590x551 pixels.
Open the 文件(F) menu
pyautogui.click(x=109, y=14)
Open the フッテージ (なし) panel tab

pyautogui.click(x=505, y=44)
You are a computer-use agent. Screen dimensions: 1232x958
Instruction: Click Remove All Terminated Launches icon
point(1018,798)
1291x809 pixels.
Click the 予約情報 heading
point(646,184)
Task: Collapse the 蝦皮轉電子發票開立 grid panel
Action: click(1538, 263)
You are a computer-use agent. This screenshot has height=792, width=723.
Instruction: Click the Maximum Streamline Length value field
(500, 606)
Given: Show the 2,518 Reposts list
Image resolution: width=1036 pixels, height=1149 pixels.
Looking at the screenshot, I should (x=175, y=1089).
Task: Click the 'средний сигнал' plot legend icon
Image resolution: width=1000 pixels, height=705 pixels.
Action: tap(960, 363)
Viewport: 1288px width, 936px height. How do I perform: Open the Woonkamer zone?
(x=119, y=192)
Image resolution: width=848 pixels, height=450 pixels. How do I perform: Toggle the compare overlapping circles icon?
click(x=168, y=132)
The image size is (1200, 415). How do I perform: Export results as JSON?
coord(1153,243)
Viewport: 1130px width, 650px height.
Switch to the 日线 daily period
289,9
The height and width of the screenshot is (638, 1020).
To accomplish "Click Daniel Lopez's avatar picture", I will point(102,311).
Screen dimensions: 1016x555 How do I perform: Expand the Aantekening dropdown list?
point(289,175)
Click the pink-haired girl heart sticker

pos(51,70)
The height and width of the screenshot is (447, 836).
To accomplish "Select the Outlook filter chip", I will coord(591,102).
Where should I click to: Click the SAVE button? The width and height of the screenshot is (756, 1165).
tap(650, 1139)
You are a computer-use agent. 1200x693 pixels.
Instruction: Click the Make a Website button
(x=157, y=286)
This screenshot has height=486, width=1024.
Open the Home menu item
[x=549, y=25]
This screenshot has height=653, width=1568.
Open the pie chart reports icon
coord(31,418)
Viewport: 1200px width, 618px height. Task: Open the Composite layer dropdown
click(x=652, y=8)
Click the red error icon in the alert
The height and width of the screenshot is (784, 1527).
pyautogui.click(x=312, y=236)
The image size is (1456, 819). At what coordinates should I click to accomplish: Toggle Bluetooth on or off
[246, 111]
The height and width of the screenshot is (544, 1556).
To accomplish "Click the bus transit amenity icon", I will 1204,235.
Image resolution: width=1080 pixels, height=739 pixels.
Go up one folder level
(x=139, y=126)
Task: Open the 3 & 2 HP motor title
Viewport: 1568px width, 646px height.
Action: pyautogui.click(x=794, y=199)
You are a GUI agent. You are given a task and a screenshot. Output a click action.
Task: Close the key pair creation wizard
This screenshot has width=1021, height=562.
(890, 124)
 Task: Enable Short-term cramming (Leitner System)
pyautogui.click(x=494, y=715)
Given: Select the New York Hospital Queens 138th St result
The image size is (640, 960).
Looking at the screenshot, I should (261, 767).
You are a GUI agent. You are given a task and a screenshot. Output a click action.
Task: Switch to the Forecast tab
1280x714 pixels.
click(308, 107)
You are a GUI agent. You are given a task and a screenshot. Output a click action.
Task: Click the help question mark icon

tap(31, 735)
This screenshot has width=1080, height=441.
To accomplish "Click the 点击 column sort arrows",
★ ★ ★ ★ ★ ★ ★
Problem description ▸ For the word "computer", say how many lines of the records above contain it. Reply with the number alone.

Reply to the task ▸ 3